Reports from Cuba’s Venezuela: A morning in Ramo Verde
A Morning in Ramo Verde
¿Have you met our sheep? Asked the Coronel, beaming with pride as he oozed a viscous, sticky brand of tropical cynicism. “One is actually half-goat, half-sheep. They keep our lawns nice and mowed as they feed. Its really a win-win.”
Coronel Calles is the ranking army officer in charge of the Centro Penitenciario para Procesados Militares, more commonly known as Ramo Verde. Despite being a military facility populated mostly by low-ranking soldiers guilty of petty drug offenses and minor corruption, the prison has, since 2002, become the go-to depository for civilian dissidents. Union leader Carlos Ortega, accused of being involved in the 2002 coup, famously broke out of Ramo Verde and now lives in exile in Perú.
Presently, the military prison houses six former Policía Metropolitana officers, most famously former superintendent Iván Simonovis, all sentenced to the maximum penalty of 30 years for their alleged involvement in the 2002 events. Ironically, they share prison space with former defense Minister Raúl Baduel, the guy who undid the coup, who’s been imprisoned here since 2009 when he openly opposed the President’s constitutional reform (technically, he was sentenced on corruption charges). Recently, three new civilian inmates were welcomed into this elite club of nonconformists: Mayor of San Cristóbal Daniel Ceballos, Mayor of San Diego Enzo Scarano, and, the political persecution pièce de résistence, opposition leader Leopoldo López.
On a recent Saturday morning, Coronel Calles played gracious host to the delegation of Chilean legislators that I took on what I like to call the Human Rights Violations Tour 2014. Our visit to Ramo Verde was meant for them to confirm, first hand, the conditions of López’s imprisonment. Of course, confirmation presupposes being let inside.
“You know I would love to give you a personal guided tour of this facility,” the Coronel said, grinning. “If it were up to me, well, I would let eeeverybody in, you know, because your Chilean prisons have nothing to envy ours. We are very proud of our unit here.”
The Coronel’s smarmy effervescence sets off the gloomy vibe that smacks you in the face as soon as you start the ascent past the first military checkpoint, up the isolated hill that lodges this eerie hive of humid cinderblock and barbed wire. Unease sets in as soon as you have to start begging the Oppressor to do you a favor. Past the sheep-herd and the requisite stray dog, a small parking lot greets you with a friendly institutional reminder: Independencia y Patria Socialista, Viviremos y Venceremos.
The actual entrance to the prison is a series of locked fences, similar to the ones that enclose poultry, in front of which is the waiting area for visitors.

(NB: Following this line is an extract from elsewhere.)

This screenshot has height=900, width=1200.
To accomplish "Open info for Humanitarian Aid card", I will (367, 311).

An assortment of family members sit silently on a bench, each eyeing the others’ plastic bags filled with chicken and rice and pasta and beans in Tupperware beaded with condensation, while they wait for the sad gatekeepers, too skinny for their uniforms, to receive the order to let them in.

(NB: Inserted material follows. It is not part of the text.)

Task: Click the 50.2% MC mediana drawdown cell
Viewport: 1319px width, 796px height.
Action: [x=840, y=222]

“But we hear that he is isolated,” asks one Chilean Senator. “It is true that they can’t speak to anyone?”
“NONSENSE!” the Coronel guffawed. “Leopoldo speaks to us all the time! Sometimes he even yells to other inmates from his window, you wouldn’t believe the racket these guys make, while we’re trying to eat our lunch.” He went on about what a talkative bunch these silly inmates were.
I have to give credit to the Coronel. He put up a mighty smug, if entertaining, charade. His story was that clearance to visit Leopoldo was only a matter of getting in touch with the Minister of Defense, “whom I text with all the time from my Blackberry,” as a mere formality.
“Señorita!” his glare zeroed in on me. I froze. “Have our guests eaten lunch yet? There’s an amazing steak restaurant just down the street from here. I go there every day. You should go there while you wait for clearance to go in…Prime cuts of juicy Venezuelan beef. The good stuff, my friends, the best.”